**Task goal**
Write out all the data verbatim. Skip images.

**The data**
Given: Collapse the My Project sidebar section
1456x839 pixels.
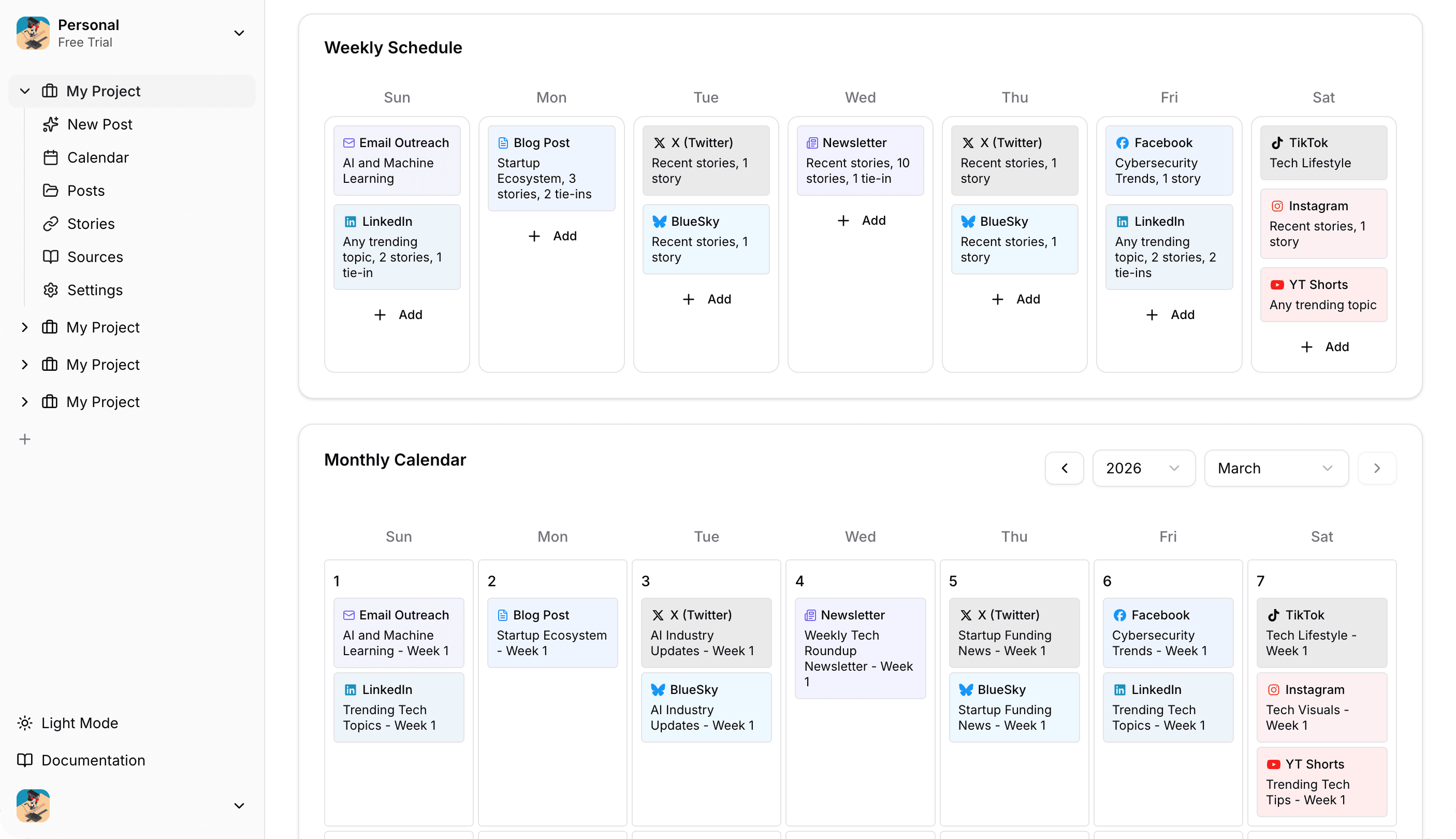Looking at the screenshot, I should 25,91.

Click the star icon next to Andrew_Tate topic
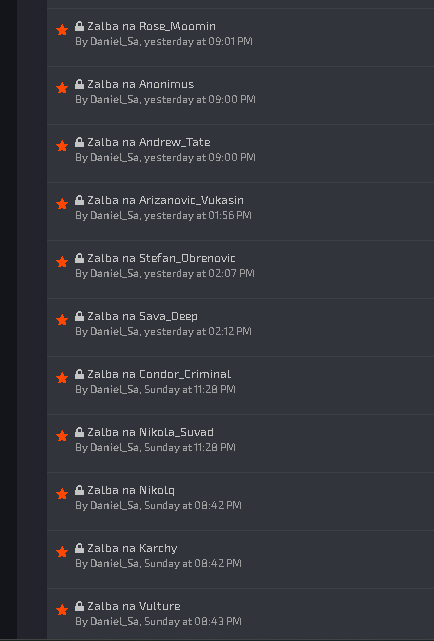[62, 146]
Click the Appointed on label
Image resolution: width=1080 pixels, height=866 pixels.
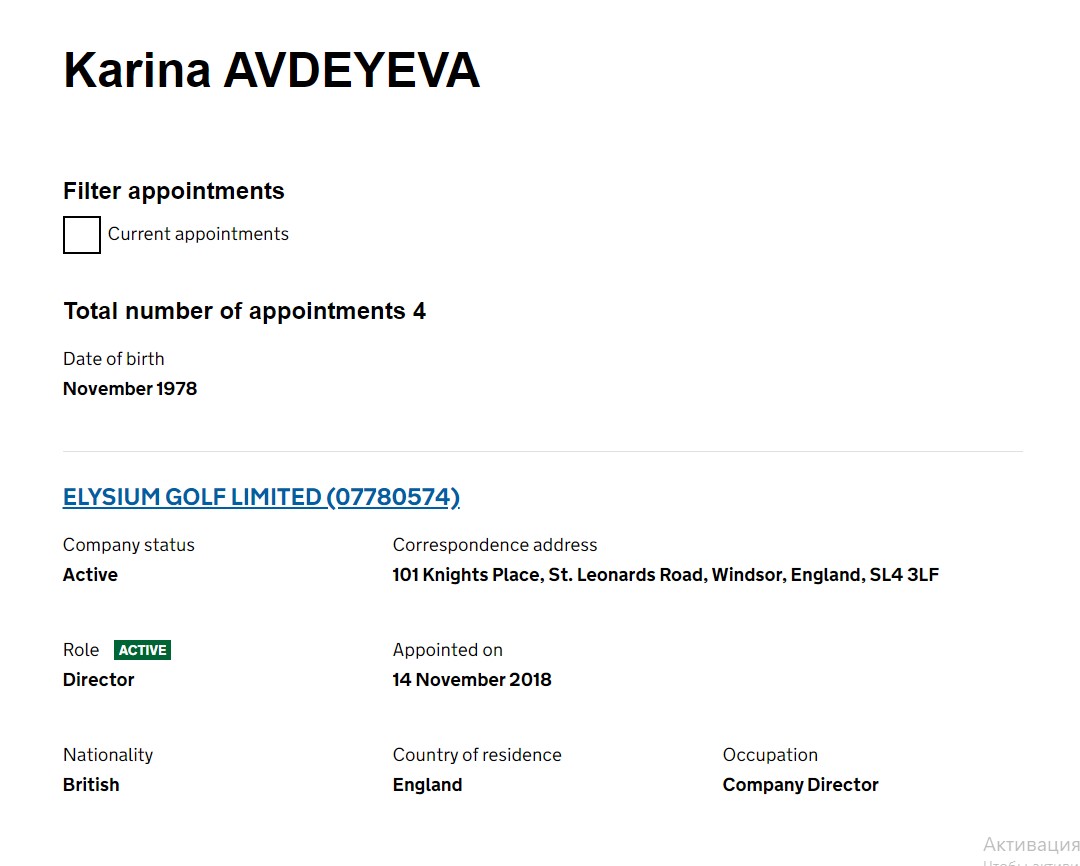point(448,650)
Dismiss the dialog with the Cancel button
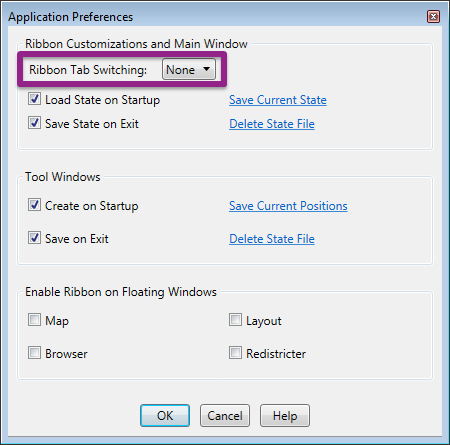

**Exercise response**
Given: Collapse the My Project sidebar section
1456x839 pixels.
Looking at the screenshot, I should 25,91.

Click the star icon next to Andrew_Tate topic
[62, 146]
Click the Appointed on label
Image resolution: width=1080 pixels, height=866 pixels.
point(448,650)
Dismiss the dialog with the Cancel button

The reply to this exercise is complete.